Lind’s treatment of Lincoln’s conception of Reconstruction illustrates many of the problems of evidence, and its interpretation, that plague this book. “If Lincoln had lived,” he writes, “it is unlikely that he woud have supported anything like the Fourteenth and Fifteenth Amendments.” As evidence for such an assertion, Lind cites an article in the New York Times from August 28, 1860! Lincoln “declares his opposition to negro suffrage,” reported the Times, “and to everything looking towards placing negroes upon a footing of political and social equality with the whites; but he asserts for them a perfect equality of civil and personal rights under the Constitution.” To cite a secondhand statement from 1860 to describe what Lincoln might or might have done after 1865 is a perfect illustration of how not to write history.

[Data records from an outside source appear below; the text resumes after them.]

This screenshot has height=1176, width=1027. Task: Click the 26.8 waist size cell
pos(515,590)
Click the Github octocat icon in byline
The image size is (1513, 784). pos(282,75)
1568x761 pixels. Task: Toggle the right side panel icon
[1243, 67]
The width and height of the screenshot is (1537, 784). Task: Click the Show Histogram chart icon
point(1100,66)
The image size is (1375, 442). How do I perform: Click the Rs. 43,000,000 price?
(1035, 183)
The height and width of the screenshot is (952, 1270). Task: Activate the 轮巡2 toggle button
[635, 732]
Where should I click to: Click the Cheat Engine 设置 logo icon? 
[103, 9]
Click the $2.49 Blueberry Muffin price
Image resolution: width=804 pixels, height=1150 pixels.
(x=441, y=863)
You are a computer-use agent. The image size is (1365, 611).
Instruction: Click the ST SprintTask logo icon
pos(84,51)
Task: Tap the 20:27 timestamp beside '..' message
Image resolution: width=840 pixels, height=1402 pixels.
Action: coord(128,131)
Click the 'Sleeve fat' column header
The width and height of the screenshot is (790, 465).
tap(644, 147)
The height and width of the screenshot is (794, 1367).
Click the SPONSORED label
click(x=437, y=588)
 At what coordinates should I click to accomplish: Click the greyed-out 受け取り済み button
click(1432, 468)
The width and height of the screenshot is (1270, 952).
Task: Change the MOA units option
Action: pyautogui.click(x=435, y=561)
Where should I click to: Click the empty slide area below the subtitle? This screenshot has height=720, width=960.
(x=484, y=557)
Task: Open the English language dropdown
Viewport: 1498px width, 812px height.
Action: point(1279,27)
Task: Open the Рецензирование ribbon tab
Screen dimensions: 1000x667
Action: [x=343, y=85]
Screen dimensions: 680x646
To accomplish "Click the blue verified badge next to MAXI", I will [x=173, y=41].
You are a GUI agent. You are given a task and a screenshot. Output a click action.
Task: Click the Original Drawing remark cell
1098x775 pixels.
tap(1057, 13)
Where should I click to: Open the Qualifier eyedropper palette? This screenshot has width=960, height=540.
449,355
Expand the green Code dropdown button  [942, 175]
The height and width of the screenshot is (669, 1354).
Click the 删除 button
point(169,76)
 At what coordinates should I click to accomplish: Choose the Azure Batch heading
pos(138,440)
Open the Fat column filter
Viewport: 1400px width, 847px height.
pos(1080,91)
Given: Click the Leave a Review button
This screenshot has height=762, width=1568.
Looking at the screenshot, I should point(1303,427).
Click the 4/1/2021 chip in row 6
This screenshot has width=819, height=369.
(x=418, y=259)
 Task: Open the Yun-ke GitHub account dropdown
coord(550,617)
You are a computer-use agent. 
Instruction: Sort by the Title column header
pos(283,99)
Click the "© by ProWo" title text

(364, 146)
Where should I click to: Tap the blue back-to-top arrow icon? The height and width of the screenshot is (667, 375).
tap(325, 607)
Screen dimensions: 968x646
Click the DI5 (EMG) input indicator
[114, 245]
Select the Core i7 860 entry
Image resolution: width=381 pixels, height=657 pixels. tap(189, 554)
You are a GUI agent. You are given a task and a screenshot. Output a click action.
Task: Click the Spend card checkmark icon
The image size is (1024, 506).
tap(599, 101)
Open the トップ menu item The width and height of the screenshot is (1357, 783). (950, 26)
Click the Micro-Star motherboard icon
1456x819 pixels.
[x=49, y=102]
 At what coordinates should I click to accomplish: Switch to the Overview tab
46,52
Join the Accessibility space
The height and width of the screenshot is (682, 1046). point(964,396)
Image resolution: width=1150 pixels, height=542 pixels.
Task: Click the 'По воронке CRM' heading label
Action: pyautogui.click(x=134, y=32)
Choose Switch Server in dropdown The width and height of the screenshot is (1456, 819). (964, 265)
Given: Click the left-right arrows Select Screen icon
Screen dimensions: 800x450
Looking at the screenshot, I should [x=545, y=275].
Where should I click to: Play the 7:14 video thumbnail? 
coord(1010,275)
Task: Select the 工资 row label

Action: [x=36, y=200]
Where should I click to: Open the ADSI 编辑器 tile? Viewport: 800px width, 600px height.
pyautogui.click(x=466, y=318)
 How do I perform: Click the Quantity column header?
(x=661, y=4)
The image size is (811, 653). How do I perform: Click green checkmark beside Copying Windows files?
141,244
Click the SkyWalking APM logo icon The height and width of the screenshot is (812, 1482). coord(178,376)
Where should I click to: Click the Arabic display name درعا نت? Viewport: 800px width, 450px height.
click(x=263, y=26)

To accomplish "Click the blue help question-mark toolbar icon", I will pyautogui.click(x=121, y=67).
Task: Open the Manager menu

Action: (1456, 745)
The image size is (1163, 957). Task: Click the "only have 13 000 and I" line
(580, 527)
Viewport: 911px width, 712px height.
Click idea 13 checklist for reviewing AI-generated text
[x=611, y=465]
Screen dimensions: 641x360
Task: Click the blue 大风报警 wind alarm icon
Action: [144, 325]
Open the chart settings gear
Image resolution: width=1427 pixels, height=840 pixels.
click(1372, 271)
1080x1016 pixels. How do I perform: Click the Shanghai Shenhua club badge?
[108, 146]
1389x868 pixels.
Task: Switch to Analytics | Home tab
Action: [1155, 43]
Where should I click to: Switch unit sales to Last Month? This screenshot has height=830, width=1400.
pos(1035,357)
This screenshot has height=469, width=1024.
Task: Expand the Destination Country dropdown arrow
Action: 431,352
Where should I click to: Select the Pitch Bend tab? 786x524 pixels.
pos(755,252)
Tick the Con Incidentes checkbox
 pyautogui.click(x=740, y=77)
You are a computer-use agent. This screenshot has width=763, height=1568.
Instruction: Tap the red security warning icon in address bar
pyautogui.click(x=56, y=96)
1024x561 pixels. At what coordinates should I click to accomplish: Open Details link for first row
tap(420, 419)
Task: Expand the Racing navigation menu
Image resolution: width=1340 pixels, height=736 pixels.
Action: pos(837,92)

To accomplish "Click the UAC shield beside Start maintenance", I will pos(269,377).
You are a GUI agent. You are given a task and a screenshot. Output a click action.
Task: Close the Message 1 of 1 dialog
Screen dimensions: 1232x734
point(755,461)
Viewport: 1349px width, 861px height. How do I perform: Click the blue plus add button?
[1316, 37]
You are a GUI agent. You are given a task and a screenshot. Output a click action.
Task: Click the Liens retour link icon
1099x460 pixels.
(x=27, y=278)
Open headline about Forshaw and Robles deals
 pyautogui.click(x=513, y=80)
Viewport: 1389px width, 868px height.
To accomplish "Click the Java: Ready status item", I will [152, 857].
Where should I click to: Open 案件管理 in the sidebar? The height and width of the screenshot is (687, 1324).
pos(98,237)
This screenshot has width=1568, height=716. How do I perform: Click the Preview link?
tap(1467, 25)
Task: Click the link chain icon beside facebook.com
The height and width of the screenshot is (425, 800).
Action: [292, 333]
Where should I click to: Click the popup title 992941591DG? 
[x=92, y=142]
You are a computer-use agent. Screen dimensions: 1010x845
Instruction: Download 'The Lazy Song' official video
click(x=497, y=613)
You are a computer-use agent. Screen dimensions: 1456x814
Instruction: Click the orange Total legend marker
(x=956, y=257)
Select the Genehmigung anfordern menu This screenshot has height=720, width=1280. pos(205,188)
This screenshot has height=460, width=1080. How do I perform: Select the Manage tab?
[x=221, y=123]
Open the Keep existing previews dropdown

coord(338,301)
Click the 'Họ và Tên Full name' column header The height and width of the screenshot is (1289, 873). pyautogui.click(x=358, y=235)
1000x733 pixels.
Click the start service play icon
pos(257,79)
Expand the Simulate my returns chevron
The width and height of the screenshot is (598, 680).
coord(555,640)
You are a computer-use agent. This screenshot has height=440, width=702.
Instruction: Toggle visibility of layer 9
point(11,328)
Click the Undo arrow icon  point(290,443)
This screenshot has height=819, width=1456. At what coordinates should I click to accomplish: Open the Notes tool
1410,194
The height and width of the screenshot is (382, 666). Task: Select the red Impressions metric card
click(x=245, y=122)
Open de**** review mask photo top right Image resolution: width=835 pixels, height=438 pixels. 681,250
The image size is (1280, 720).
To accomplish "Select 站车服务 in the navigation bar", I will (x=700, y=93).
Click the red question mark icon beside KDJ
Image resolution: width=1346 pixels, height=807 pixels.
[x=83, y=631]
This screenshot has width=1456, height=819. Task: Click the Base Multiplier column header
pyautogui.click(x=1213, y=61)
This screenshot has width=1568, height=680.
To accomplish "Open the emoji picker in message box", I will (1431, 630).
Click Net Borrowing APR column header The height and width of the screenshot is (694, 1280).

Moreover, the Fourteenth and Fifteenth amendments had nothing to do with social equality; the Fourteenth in 1868 mandated precisely the equality of civil and personal rights that, according to the Times, Lincoln had supported in 1860. And during the last year of the Civil War Lincoln moved step by step toward support for black voting rights, which the Fifteenth Amendment stipulated in 1870.

In what turned out to be his last public speech, on April 11, 1865, Lincoln discussed the question of Reconstruction before a crowd that had gathered at the White House to celebrate (most of them, at least) Robert E. Lee’s surrender at Appomattox two days earlier. Looking toward the future, Lincoln expressed a preference for enfranchisement of literate freedmen and black Union army veterans in the postwar South. He also promised an announcement, in the near future, of his new policy for restoration of the South to the Union. “That means nigger citizenship,” snarled John Wilkes Booth to a companion in the crowd. “Now, by God, I’ll put him through…. That is the last speech he will ever make.” Like Martin Luther King Jr. a century later, Lincoln was murdered by an instrument of the very idea of white supremacy that this flawed book would have us believe formed the core of his beliefs.